とはいえ、「実際に診察室に来た人や、他の医師との会話から見えてくる差別があります」と、精神科医の香山リカさんは話す。香山さんによると「職場で在日コリアンであることをからかわれ出勤が怖くなり、通勤途中で体調不良を起こすようになった」「ネットでヘイトスピーチを目にすると、自分のことを言われているのではないかと動悸がするためSNSをやめた」「留学で日本に来たものの、嫌韓本を見てショックを受け、研究をやめて帰国を検討している」などの声が聞こえてくるとのこと。
ヘイトスピーチに関する被害者の研究は少ないが、ヘイトスピーチに触れた(被害者の属性を有しない)人にどのような変化が生じるかの研究はされている。その研究によると、人は慢性的にヘイトスピーチに触れることで言葉の暴力に対して鈍感になり、被害者への評価の低下、心理的距離が拡大し、偏見が増大することが明らかになっている。積極的に差別するつもりがない人もヘイトスピーチを見聞きしているだけで影響を受けるおそれがあるということだ。
なお、精神医学では小児期の言葉の暴力が大人になってからのうつ病の発症と関連があることが明らかになりつつある。
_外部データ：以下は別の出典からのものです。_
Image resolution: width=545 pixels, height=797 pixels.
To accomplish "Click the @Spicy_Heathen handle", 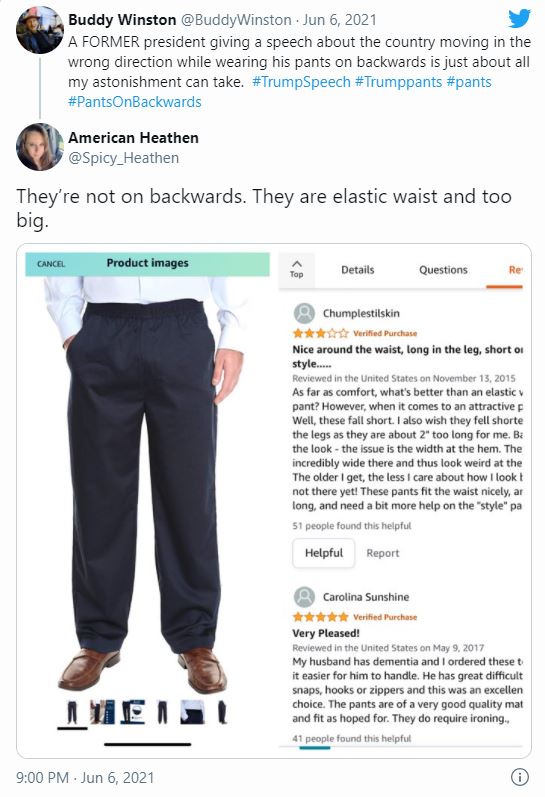I will pyautogui.click(x=124, y=158).
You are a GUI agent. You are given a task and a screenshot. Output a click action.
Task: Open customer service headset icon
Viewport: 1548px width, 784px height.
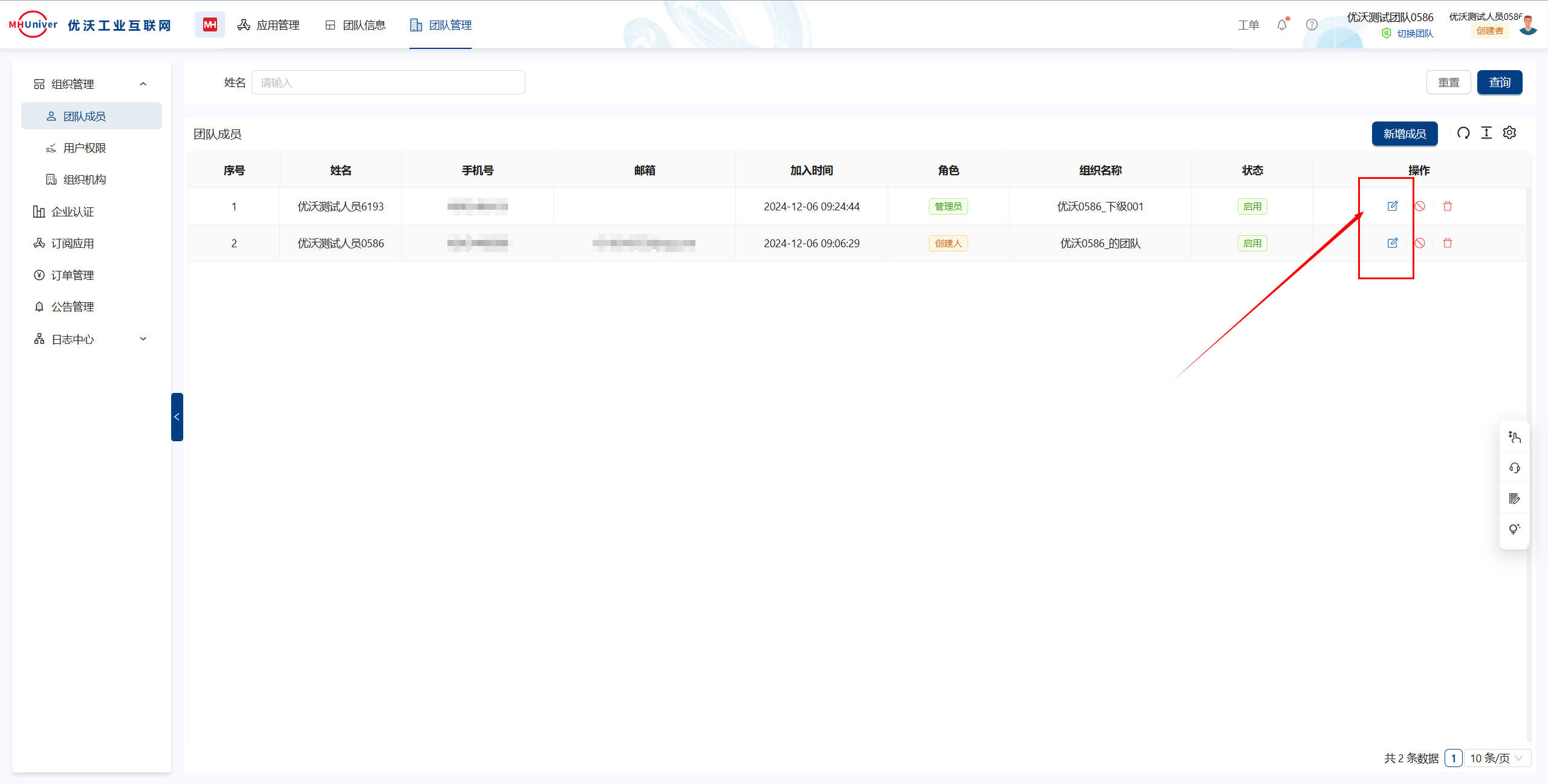[x=1515, y=468]
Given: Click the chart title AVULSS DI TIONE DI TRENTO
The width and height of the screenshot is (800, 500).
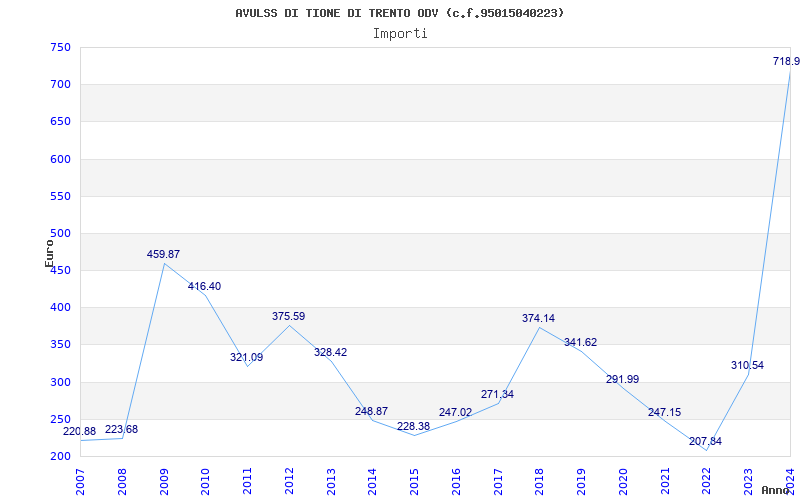Looking at the screenshot, I should coord(399,13).
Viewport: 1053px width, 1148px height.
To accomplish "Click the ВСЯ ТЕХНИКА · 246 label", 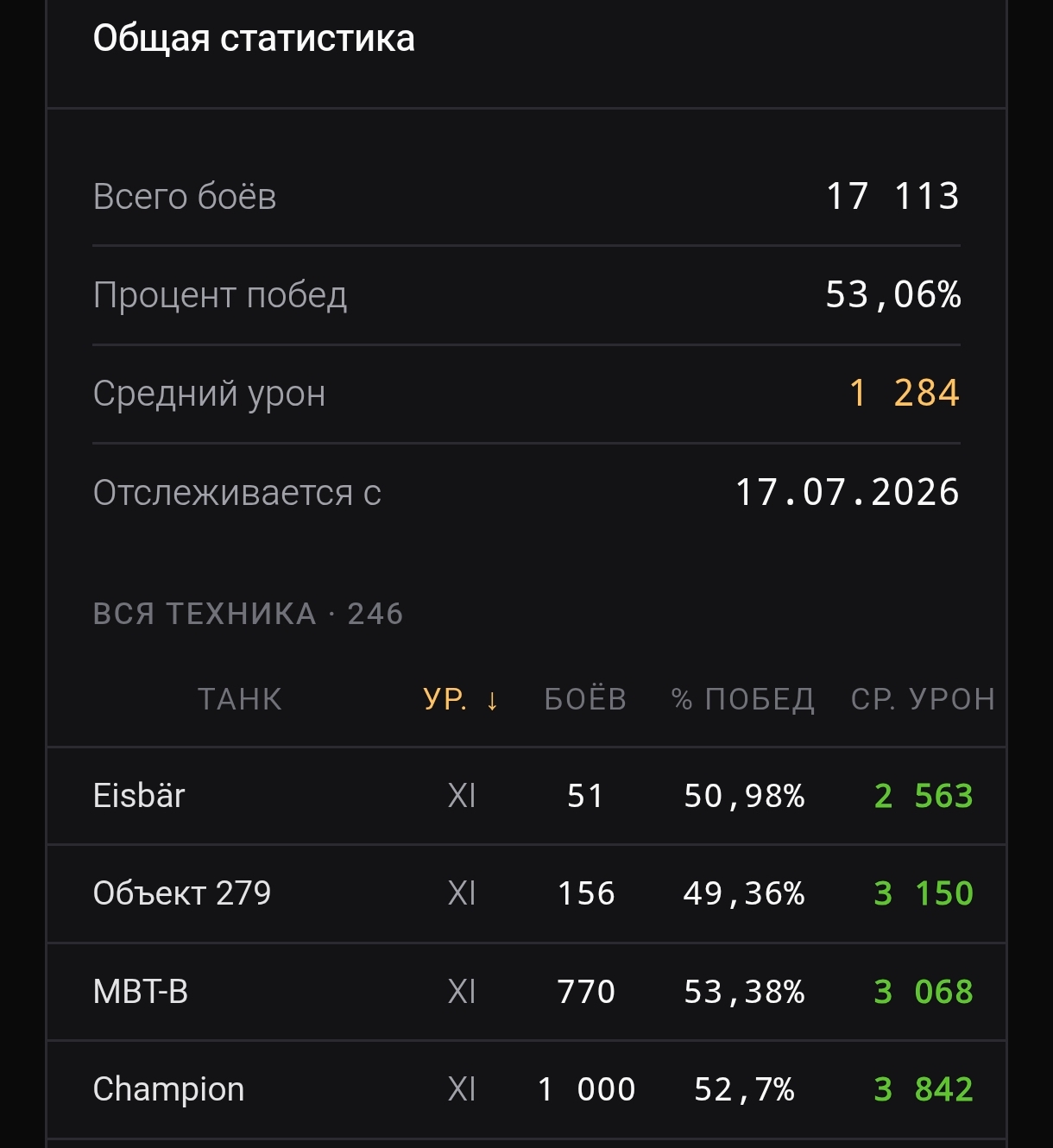I will pyautogui.click(x=249, y=614).
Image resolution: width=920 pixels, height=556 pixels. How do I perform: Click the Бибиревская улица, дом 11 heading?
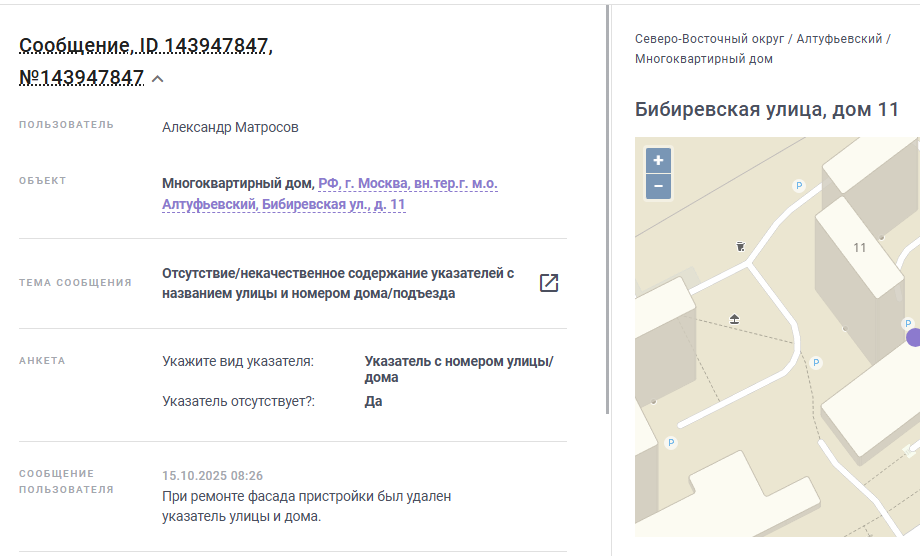(x=767, y=109)
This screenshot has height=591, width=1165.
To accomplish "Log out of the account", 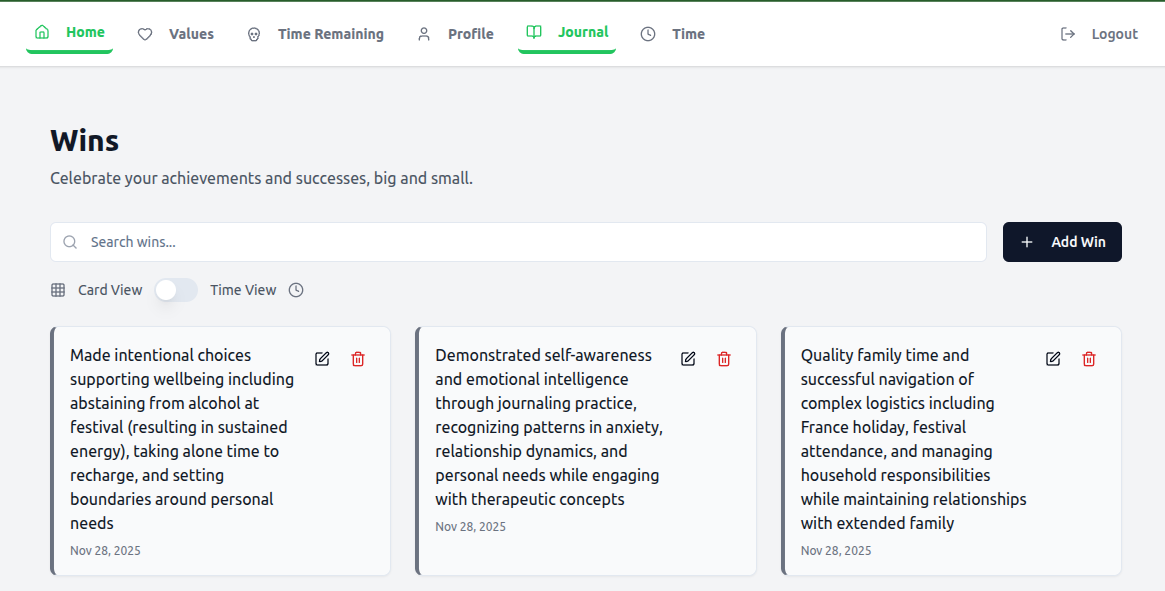I will point(1099,34).
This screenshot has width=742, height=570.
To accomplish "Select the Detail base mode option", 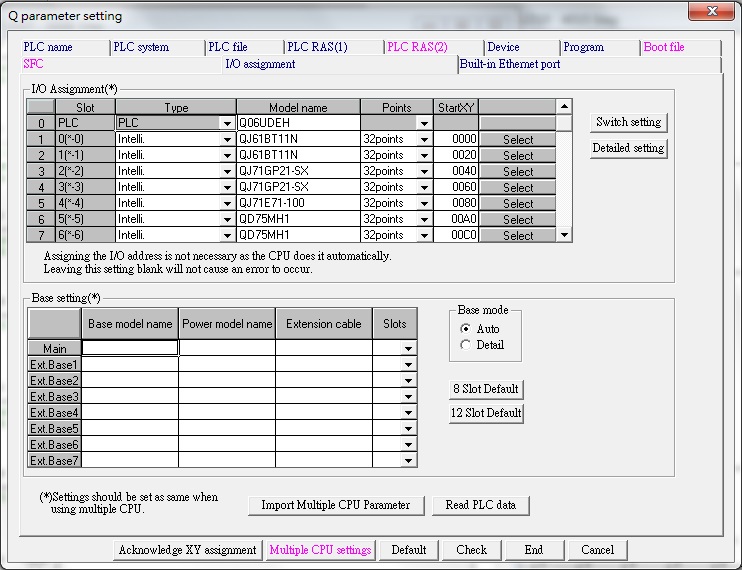I will pyautogui.click(x=465, y=345).
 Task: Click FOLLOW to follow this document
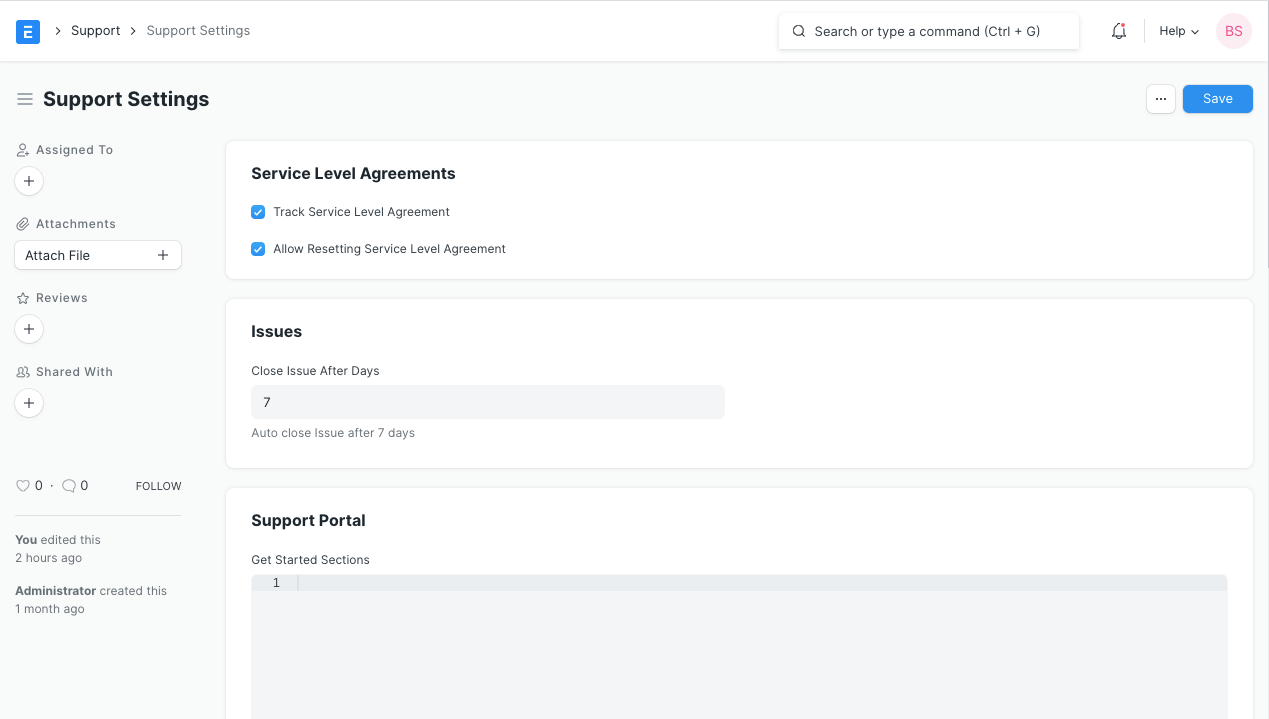158,486
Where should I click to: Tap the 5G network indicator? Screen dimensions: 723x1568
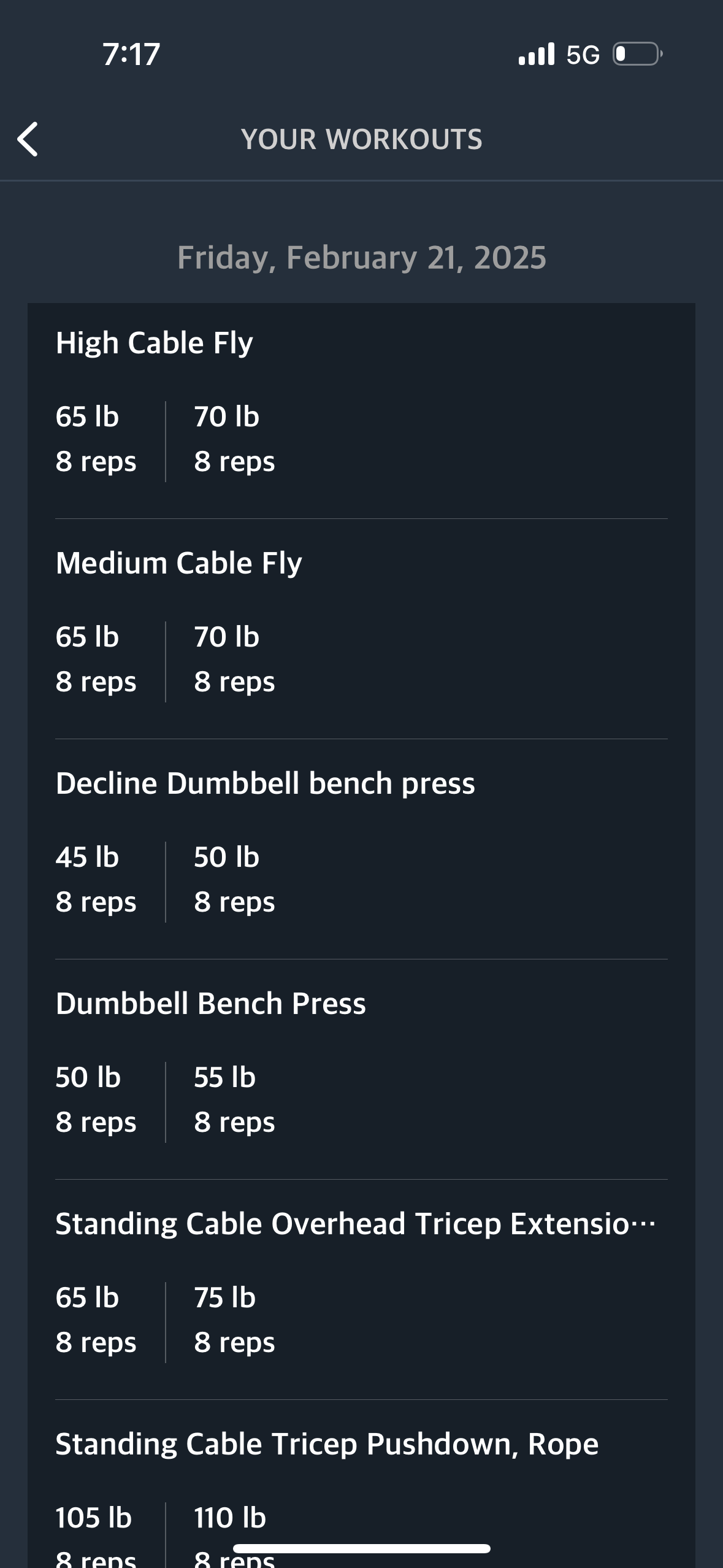click(583, 55)
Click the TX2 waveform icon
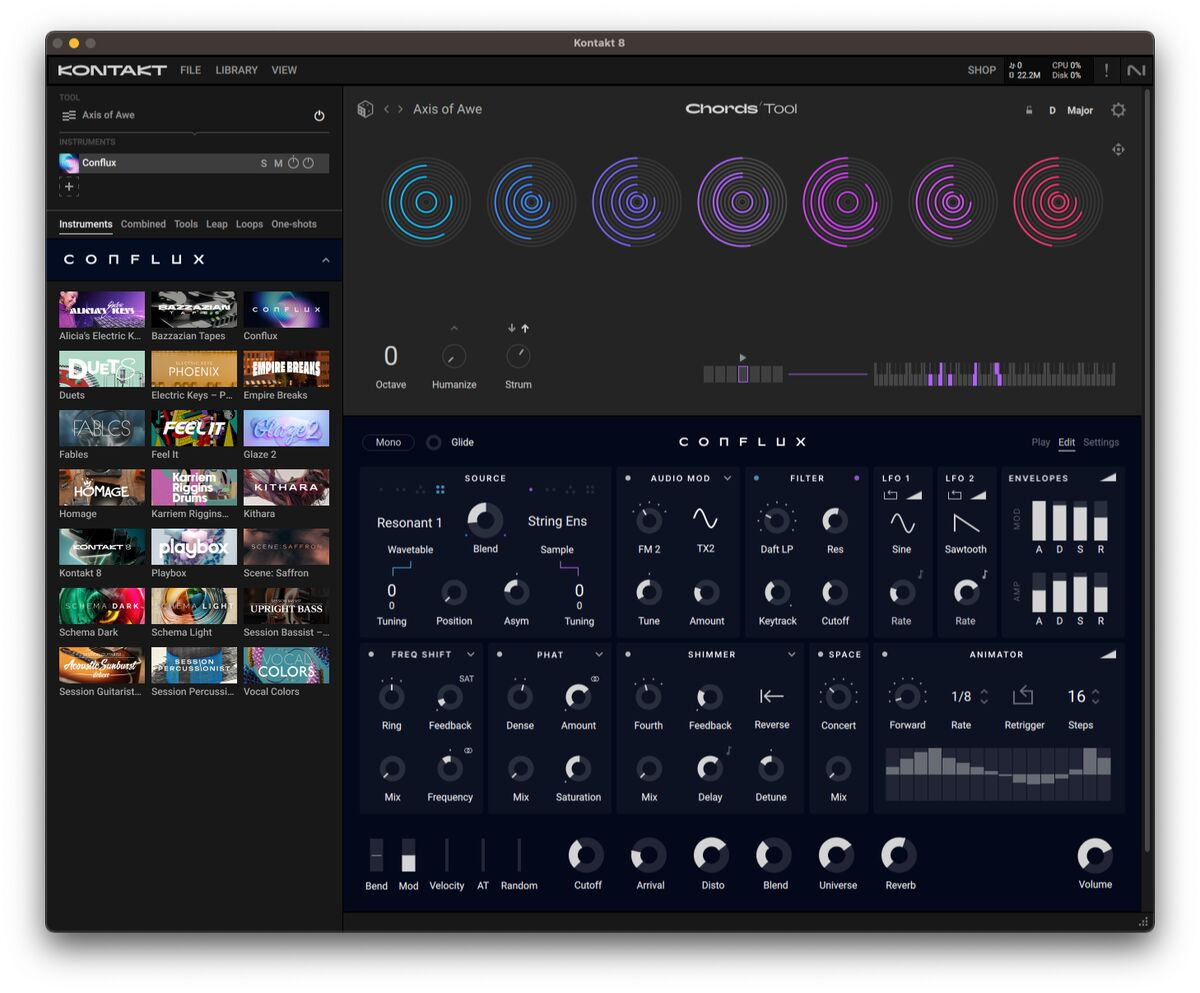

虐待によって否定的な思考になっており、大人になって忘れた頃に職場や恋愛などにおいて否定的な思考パターンになっていることがあるという。
香山さん「虐待を受けたからといって、明日うつ病になるのではなく、長期的に影響を受けると考えられます」
同じように考えるならばヘイトスピーチにおいても、長期的に影響を与えることがあり得るのだろう。
自治体のモニタリングによって被害者の負担を軽減
自治体においてもモニタリング(ネット上の差別的な書き込みをチェックし、削除要請を出すこと)の取り組みが進みつつある。差別を受けている本人が書き込みを直接見て削除要請をするのは精神的負担が大きいが、自治体によるモニタリングは本人が書き込みに直面しないため、負担を軽減できるメリットがある。
兵庫県尼崎市では2010年からモニタリングを実施しており、2019年度の削除率は8割を超えている。(一社)部落解放人権研究所が約200団体を対象に行った調査では、削除割合の平均は55.7%であり、尼崎市の削除率は高い。また同調査では、モニタリングの多くを行政の人権担当職員が行っているが、尼崎市では職員研修と位置づけ、各局から若手職員が担当している点も特徴的である。
一方でモニタリングにはまだまだ課題も残る。一般社団法人ひょうご部落解放・人権研究所研究員の北川真児さんによると、「削除を法務局に要請する場合、削除の結果が示されないため、結果の検証が困難」「サイトに禁止規定が明記されていないと、削除できないケースも少なくない」「実施自治体の拡充」「SNSや動画サイトのモニタリングが少ない」といった課題がある。また前述の香山さんの説明のとおり、差別を見聞きしているうちに差別的な書き込みに慣れてしまう恐れがあるため、モニタリングする本人への影響も懸念が残る。